The UK is Bankrupt with Nowhere to Go

With thanks to Brendan on the Telegraph Comment today

"I disagree that Greece and Ireland are more extreme cases than ours.

The official balance sheet debt of the UK does not include the state and public sector pension liabilities, nor PFI. Those three are respectively £1.4 trillion, £800bn and £250bn, so around £2.4 trillion in aggregate. And no, it’s not a typo, it really is trillion.

Added to the on-balance sheet debt, the UK taxpayer is now on the hook for liabilities amounting to more than 200% of GDP.

That would not be such a problem but for the fact that UK economy has just shrunk by 6% and does not have an obvious means of generating rapid and sustained economic growth over the next decade or so. Most commentators have overlooked the fact that the two other major countries that had significant financial centres – the US and Japan – are well diversified economies with strong manufacturing and export sectors.

What makes the UK so uniquely vulnerable is that beyond the City of London there isn’t really any world beating commercial base of any scale. Yes we are world leaders in Scotch whisky and cheddar cheese but this isn’t going to make a difference to a £2 trillion debt. Under Labour we have lost 1 million manufacturing jobs and added around 1 million public sector jobs, a straight swap of productive, wealth-generating employment for non-productive wealth-draining employment.

There is no easy route out of this. We do not have raw materials like Australia or Russia, cheap labour like China, specialist agriculture like Brazil or technology skills like India. We have over 5 million unemployed adults of working age and not really any prospect of putting them to work. Paying for their benefits, healthcare, education and pensions has brought the country to its knees.

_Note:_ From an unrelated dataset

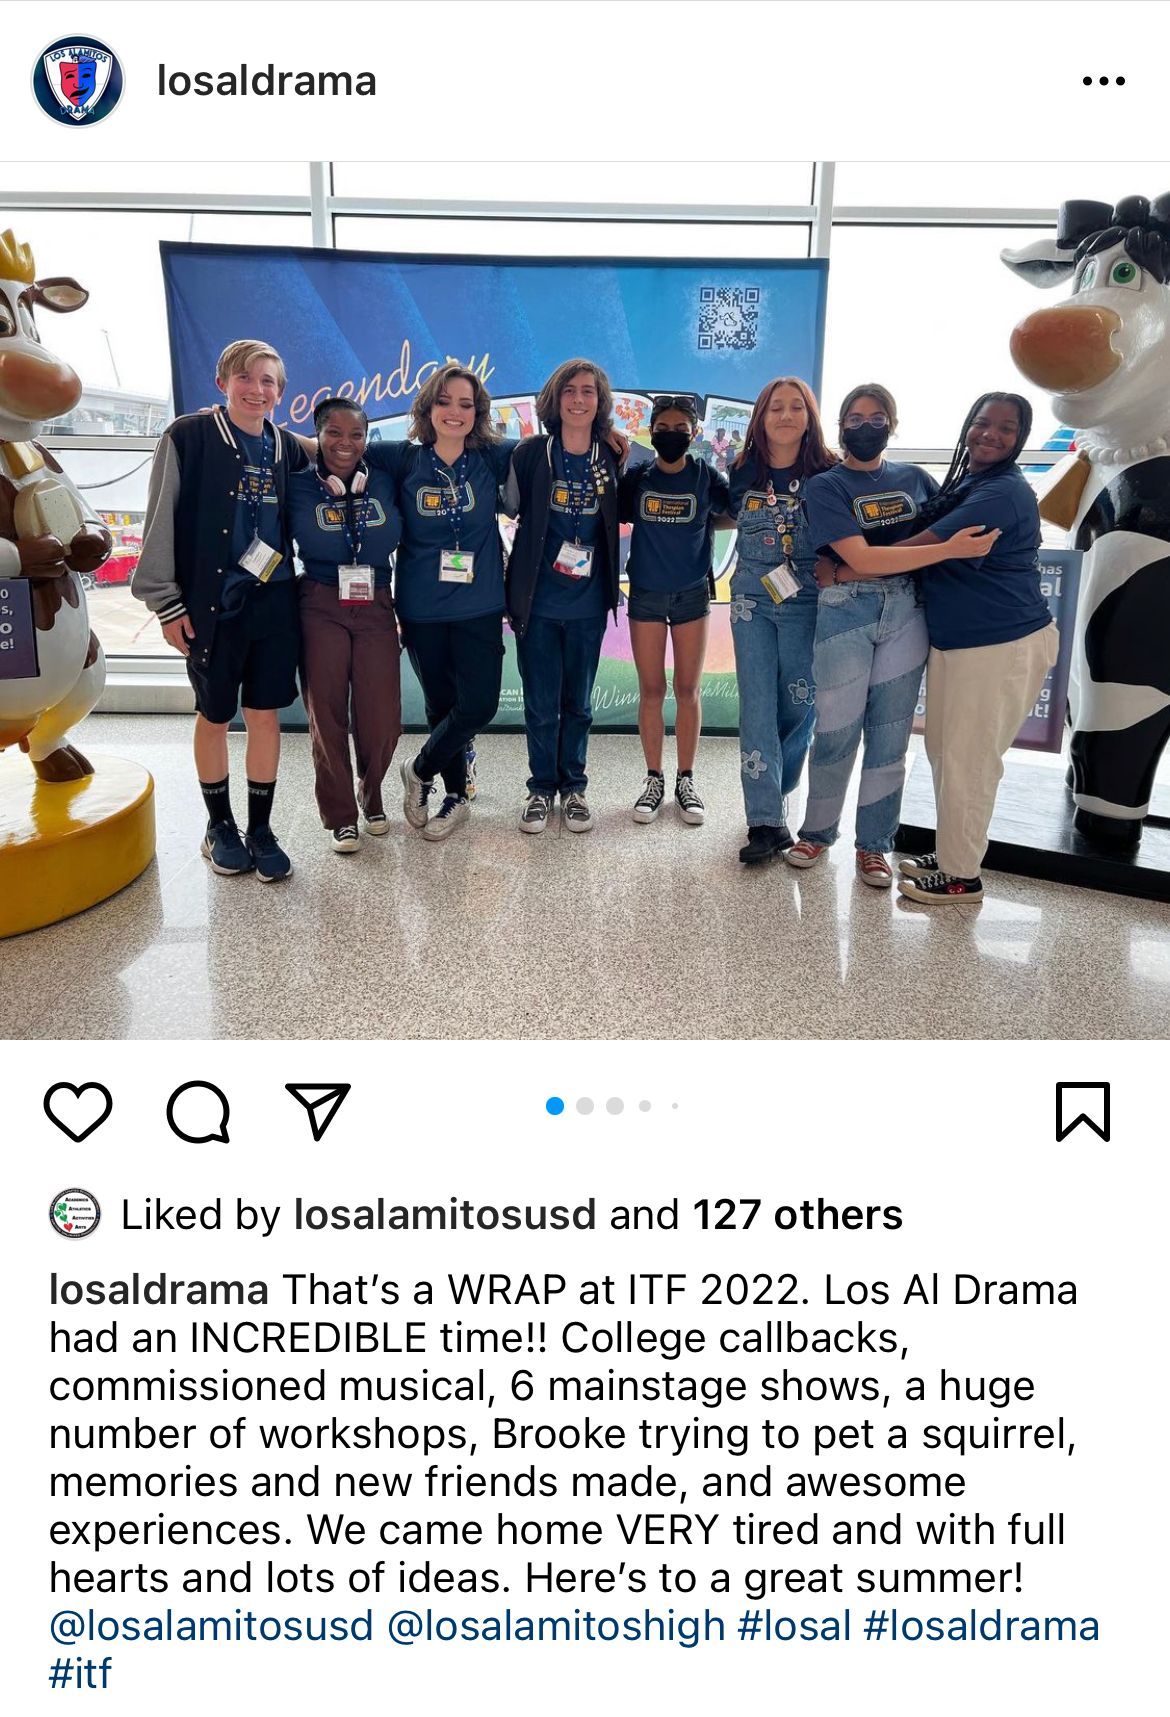The width and height of the screenshot is (1170, 1717).
Task: Tap the losaldrama name in caption
Action: (x=159, y=1290)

It isn’t society that is broken, it’s the business model of UK plc.

So while France, Germany, the US and Japan can see a way out, we can’t. It’s remotely plausible, I suppose, that the City will spark back to life and save us, that private equity and hedge funds will ramp up again and borrowing will explode as before but I can’t see that happening in the current bank-bashing climate. Besides most of them will relocate to Switzerland to avoid the punitive taxes.

The UK is holed below the water line and it is in fact necessary now for there to be a major shock to allow the downsizing of our prosperity to occur without civil unrest. Ireland gives some encouragement that the population can be persuaded to accept much lower living standards without burning cars and throwing rocks at the police, let’s hope the same will be true here."